◆ Description of the task: Would you please retype, exactly, the lines of the listing below between the line with "خاصة. (173, 366)" and the line with "في خطابه الإفتتاحي", inclusive?

◆ Supplied material:
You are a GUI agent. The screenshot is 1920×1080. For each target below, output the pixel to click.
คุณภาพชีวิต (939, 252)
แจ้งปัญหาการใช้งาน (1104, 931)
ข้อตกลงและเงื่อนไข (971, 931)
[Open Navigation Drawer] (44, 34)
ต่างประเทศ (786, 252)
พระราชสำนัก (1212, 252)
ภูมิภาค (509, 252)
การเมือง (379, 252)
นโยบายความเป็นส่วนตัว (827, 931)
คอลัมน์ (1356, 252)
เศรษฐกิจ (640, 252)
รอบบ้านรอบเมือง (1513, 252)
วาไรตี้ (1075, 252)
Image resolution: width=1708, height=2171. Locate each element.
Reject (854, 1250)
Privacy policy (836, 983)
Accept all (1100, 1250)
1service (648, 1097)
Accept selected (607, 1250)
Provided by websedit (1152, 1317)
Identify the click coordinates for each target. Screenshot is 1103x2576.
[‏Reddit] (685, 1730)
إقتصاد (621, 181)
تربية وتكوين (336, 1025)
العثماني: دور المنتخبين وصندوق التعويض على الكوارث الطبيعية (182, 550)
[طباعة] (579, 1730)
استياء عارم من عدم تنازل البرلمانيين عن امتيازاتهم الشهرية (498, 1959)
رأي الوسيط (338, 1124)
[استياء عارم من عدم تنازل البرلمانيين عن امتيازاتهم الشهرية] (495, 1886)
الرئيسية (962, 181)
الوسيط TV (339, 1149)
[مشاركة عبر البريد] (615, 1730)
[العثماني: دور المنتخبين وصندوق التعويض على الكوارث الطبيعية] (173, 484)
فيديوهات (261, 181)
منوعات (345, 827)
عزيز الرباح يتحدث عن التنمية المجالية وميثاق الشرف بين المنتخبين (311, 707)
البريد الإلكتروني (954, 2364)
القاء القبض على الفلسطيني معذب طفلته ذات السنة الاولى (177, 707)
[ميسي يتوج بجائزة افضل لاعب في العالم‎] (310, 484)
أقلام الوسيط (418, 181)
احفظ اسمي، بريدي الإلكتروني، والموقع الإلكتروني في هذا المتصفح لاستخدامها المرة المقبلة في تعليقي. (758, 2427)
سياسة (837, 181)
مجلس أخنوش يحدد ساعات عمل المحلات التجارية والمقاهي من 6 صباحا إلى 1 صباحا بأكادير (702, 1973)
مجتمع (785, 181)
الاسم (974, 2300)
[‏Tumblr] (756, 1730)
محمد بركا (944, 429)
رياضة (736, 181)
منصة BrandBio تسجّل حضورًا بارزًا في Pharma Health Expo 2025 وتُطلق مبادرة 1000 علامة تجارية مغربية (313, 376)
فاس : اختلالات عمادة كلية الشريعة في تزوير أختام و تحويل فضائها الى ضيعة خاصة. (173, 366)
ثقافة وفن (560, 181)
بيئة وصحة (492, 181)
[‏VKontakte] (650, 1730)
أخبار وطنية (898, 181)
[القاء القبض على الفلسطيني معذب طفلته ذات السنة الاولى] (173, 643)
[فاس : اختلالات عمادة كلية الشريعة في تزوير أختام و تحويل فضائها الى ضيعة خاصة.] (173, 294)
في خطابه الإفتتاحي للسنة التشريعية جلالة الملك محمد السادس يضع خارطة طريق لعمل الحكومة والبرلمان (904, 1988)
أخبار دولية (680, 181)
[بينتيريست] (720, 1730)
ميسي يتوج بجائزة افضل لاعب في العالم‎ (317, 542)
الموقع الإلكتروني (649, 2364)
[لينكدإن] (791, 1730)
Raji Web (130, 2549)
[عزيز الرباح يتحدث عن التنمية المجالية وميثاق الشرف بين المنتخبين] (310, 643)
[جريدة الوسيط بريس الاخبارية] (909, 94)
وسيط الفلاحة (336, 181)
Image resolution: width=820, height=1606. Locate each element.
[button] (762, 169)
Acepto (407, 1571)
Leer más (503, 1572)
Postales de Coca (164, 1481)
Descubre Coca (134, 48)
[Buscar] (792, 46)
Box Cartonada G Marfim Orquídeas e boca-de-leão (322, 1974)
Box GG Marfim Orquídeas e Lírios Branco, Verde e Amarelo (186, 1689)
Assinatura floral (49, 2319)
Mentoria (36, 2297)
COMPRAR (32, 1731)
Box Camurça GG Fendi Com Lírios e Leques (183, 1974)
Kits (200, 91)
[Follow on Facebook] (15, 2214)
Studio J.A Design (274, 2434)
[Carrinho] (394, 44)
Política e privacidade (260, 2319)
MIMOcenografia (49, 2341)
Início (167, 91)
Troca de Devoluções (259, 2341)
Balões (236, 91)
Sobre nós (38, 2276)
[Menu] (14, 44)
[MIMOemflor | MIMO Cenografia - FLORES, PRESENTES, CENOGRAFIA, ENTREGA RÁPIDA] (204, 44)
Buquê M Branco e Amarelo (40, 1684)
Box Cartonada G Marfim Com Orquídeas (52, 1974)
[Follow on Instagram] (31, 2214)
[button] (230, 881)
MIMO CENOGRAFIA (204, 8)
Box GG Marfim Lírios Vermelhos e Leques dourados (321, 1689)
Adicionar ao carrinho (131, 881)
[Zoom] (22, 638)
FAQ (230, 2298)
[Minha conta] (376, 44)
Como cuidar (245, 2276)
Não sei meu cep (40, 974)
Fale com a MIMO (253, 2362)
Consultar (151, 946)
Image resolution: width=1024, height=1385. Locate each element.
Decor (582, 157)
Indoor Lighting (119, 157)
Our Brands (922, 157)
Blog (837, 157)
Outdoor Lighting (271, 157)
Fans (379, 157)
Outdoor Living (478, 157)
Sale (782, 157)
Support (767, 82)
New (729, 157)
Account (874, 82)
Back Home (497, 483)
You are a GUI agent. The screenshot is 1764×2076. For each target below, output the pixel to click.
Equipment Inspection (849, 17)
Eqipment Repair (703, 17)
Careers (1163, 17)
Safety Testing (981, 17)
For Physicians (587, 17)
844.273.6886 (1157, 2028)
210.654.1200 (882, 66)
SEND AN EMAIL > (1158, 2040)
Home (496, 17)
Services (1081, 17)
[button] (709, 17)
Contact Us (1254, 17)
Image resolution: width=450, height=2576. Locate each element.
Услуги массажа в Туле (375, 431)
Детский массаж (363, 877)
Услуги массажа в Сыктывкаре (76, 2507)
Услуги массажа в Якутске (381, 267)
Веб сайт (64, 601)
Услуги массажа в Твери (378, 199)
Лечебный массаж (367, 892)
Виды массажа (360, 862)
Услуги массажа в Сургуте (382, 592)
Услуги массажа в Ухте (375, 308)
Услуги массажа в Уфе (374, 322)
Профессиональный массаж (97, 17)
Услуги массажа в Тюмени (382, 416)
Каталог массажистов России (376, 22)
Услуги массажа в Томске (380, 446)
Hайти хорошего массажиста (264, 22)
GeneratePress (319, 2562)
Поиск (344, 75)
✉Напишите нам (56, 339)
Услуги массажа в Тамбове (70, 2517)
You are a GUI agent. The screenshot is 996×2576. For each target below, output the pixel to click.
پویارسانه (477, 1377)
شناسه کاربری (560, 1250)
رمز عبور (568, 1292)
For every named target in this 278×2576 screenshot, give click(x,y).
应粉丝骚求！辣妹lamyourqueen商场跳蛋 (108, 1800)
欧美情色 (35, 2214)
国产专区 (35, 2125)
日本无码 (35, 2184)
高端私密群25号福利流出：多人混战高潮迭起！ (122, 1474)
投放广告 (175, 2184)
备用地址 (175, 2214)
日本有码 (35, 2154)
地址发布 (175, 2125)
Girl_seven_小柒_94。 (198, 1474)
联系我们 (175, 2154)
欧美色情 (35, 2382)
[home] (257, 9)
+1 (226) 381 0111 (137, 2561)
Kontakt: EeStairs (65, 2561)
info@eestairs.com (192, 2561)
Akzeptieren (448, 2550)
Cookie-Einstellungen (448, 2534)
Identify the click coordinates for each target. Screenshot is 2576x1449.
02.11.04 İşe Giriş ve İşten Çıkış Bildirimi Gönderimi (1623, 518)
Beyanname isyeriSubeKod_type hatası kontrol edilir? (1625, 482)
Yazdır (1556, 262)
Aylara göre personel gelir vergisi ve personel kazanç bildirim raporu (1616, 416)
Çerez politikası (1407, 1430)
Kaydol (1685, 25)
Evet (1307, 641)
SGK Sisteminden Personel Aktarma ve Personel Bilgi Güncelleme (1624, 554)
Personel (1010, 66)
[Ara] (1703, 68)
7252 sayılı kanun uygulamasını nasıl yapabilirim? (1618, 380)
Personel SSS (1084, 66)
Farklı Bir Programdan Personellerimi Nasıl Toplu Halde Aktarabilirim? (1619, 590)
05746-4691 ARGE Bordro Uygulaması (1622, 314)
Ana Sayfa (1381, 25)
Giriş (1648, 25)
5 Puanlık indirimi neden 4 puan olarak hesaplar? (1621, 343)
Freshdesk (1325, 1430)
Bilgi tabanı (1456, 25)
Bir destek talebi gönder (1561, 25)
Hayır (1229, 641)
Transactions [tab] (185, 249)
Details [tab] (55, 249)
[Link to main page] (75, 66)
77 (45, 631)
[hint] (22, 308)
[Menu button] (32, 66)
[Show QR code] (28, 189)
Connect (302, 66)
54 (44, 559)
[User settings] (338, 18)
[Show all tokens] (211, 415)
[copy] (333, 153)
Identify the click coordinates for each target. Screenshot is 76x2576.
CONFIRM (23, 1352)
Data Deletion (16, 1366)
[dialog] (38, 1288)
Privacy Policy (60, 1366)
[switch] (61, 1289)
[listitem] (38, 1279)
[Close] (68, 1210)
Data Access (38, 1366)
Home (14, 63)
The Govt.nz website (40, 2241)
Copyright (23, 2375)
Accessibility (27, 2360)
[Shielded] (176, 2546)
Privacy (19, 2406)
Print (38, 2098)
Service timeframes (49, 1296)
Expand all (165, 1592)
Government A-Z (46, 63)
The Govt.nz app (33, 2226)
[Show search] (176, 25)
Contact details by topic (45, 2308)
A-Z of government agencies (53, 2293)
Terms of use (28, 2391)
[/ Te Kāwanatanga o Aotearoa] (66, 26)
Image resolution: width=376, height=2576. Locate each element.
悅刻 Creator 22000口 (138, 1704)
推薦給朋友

◆ Output for this exercise:
فاس : اختلالات عمادة كلية الشريعة في تزوير أختام و تحويل فضائها الى ضيعة خاصة. (173, 366)
ثقافة وفن (560, 181)
بيئة وصحة (492, 181)
[‏VKontakte] (650, 1730)
أخبار وطنية (898, 181)
[القاء القبض على الفلسطيني معذب طفلته ذات السنة الاولى] (173, 643)
[فاس : اختلالات عمادة كلية الشريعة في تزوير أختام و تحويل فضائها الى ضيعة خاصة.] (173, 294)
في خطابه الإفتتاحي للسنة التشريعية جلالة الملك محمد السادس يضع خارطة طريق لعمل الحكومة والبرلمان (904, 1988)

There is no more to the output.